» **Task directions**: Using the records below, transcribe word for word the stretch from the line that contains "Click the blue verified badge" through the line that contains "Click the Summary icon in tree", both end lines included, and nothing else.

» **Records for this exercise**:
------------------------

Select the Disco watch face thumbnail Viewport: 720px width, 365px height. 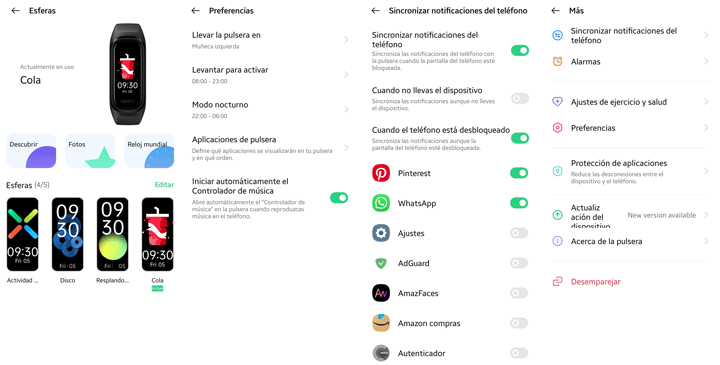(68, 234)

------------------------

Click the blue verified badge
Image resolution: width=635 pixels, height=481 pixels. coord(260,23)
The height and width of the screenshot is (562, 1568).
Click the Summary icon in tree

------------------------

» **Result of this exercise**:
Click the blue verified badge
Image resolution: width=635 pixels, height=481 pixels. coord(260,23)
The height and width of the screenshot is (562, 1568).
Click the Summary icon in tree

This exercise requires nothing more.